**Problem statement:** Copy the data below word for word, beginning at the line that contains "The width and height of the screenshot is (1619, 855)." and stopping after the line that contains "Looking at the image, I should click on (406, 12).".
###
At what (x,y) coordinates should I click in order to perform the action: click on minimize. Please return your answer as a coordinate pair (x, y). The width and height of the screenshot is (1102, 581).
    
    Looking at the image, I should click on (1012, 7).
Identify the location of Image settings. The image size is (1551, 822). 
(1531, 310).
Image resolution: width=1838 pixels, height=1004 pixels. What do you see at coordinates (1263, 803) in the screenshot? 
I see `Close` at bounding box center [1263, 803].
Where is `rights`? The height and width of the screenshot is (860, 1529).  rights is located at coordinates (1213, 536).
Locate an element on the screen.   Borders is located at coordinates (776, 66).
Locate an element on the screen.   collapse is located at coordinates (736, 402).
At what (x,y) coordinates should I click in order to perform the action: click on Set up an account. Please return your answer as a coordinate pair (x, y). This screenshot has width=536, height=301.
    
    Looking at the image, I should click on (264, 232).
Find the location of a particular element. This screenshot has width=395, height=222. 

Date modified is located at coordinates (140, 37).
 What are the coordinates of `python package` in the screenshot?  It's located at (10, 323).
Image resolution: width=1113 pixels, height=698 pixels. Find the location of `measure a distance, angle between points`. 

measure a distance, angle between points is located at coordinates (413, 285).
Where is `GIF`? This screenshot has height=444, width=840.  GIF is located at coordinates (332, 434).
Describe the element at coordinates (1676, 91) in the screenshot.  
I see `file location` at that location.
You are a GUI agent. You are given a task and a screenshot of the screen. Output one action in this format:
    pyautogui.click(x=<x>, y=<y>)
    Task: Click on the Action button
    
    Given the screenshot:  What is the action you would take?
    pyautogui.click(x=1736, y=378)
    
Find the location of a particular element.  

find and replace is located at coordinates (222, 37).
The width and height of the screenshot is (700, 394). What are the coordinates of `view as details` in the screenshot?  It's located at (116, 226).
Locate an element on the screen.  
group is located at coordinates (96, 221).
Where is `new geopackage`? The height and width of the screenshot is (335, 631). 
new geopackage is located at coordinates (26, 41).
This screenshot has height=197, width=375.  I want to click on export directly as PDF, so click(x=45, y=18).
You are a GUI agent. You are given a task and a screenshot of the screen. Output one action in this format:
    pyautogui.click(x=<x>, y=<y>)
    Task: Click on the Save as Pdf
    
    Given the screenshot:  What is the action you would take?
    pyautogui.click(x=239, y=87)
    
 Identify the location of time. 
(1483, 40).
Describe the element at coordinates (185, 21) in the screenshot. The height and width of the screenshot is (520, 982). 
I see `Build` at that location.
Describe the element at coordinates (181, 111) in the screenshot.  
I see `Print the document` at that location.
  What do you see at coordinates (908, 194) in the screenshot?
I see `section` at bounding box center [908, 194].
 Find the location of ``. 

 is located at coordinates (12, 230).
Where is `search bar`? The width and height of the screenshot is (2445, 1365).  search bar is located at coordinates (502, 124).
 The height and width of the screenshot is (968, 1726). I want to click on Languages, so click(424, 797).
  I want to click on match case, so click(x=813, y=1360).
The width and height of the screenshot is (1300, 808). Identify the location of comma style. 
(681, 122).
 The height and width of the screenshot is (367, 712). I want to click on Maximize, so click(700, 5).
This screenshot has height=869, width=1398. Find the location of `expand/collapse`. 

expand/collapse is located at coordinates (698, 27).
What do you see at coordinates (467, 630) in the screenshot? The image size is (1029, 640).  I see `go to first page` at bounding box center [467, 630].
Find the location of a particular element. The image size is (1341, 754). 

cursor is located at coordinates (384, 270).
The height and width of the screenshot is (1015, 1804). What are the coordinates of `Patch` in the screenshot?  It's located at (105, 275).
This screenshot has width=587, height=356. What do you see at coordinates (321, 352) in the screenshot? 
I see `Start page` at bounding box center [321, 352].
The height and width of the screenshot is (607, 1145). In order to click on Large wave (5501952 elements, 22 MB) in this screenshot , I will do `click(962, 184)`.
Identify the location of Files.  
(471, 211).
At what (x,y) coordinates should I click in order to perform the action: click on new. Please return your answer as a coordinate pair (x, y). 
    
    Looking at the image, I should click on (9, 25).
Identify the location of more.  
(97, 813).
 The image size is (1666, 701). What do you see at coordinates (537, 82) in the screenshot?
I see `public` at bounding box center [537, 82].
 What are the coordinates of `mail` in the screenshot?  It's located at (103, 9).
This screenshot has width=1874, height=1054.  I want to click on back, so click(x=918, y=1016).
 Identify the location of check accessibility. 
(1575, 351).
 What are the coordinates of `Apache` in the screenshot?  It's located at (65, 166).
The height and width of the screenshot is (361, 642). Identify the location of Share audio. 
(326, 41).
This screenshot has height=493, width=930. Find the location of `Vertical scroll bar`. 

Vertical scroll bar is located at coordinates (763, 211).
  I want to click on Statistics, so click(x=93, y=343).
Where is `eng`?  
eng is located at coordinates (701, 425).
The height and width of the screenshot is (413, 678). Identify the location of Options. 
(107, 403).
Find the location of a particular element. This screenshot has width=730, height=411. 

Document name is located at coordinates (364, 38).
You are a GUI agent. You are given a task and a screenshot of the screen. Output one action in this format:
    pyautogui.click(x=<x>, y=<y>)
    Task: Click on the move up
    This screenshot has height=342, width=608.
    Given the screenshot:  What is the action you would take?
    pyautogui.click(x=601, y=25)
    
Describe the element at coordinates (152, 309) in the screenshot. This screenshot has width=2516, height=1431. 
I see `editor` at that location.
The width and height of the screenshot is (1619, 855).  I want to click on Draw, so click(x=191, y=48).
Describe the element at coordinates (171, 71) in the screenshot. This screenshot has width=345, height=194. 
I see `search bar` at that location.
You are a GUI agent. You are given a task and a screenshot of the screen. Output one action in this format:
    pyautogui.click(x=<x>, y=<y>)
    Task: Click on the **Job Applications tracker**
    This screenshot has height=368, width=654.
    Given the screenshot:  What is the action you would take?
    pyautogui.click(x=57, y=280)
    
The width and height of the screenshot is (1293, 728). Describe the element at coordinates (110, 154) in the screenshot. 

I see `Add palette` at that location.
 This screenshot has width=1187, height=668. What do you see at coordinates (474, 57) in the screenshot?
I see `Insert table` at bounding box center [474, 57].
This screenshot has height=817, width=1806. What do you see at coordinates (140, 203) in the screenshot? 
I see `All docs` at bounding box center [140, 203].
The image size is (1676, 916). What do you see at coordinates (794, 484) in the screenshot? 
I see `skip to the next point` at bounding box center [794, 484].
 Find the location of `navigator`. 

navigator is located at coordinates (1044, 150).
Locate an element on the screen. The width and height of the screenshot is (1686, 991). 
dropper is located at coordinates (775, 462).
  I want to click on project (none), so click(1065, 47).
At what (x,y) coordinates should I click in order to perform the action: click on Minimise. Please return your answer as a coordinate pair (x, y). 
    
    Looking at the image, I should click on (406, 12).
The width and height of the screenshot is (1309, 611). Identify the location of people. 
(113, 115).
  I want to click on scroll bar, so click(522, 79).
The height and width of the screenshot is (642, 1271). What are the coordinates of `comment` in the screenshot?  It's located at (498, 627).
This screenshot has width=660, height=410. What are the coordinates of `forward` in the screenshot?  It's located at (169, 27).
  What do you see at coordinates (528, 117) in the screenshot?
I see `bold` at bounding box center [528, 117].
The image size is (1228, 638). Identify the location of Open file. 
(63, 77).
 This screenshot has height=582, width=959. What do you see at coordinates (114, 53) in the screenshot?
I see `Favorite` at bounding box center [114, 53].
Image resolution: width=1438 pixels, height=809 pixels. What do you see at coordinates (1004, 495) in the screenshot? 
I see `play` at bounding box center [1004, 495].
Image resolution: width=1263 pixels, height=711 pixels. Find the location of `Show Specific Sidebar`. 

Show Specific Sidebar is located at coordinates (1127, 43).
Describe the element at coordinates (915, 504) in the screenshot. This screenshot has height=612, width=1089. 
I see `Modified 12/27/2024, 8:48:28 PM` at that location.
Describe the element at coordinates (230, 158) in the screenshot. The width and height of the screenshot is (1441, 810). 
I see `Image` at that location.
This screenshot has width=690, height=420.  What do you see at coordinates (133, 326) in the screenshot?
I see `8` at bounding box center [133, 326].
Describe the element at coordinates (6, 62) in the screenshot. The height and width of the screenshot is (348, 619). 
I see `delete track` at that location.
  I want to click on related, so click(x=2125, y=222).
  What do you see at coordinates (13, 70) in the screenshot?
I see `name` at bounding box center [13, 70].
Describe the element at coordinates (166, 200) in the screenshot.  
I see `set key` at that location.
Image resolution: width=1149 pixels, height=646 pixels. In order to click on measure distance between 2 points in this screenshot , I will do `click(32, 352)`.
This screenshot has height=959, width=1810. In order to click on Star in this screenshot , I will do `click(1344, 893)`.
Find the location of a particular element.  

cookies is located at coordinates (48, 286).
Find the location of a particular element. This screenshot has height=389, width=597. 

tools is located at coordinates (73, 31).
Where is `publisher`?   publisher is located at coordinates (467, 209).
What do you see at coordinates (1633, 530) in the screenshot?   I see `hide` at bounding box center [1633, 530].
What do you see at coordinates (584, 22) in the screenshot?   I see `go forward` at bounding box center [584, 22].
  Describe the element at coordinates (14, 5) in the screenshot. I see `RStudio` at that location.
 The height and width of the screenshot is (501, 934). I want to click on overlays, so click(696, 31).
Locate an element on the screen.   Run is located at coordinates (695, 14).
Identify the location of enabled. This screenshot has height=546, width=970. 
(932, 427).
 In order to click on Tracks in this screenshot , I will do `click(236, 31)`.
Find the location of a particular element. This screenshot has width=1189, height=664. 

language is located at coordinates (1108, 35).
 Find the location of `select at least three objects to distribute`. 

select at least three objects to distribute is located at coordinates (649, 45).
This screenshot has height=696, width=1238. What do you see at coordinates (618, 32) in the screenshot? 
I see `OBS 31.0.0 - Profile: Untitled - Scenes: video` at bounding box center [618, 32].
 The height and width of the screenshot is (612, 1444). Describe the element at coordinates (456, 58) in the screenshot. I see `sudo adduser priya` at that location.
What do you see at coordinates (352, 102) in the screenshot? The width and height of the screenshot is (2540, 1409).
###
**Finished exercise:**
The width and height of the screenshot is (1619, 855).  I want to click on Draw, so click(x=191, y=48).
Describe the element at coordinates (171, 71) in the screenshot. This screenshot has width=345, height=194. 
I see `search bar` at that location.
You are a GUI agent. You are given a task and a screenshot of the screen. Output one action in this format:
    pyautogui.click(x=<x>, y=<y>)
    Task: Click on the **Job Applications tracker**
    This screenshot has height=368, width=654.
    Given the screenshot:  What is the action you would take?
    pyautogui.click(x=57, y=280)
    
The width and height of the screenshot is (1293, 728). Describe the element at coordinates (110, 154) in the screenshot. 

I see `Add palette` at that location.
 This screenshot has width=1187, height=668. What do you see at coordinates (474, 57) in the screenshot?
I see `Insert table` at bounding box center [474, 57].
This screenshot has height=817, width=1806. What do you see at coordinates (140, 203) in the screenshot? 
I see `All docs` at bounding box center [140, 203].
The image size is (1676, 916). What do you see at coordinates (794, 484) in the screenshot? 
I see `skip to the next point` at bounding box center [794, 484].
 Find the location of `navigator`. 

navigator is located at coordinates (1044, 150).
Locate an element on the screen. The width and height of the screenshot is (1686, 991). 
dropper is located at coordinates (775, 462).
  I want to click on project (none), so click(1065, 47).
At what (x,y) coordinates should I click in order to perform the action: click on Minimise. Please return your answer as a coordinate pair (x, y). 
    
    Looking at the image, I should click on (406, 12).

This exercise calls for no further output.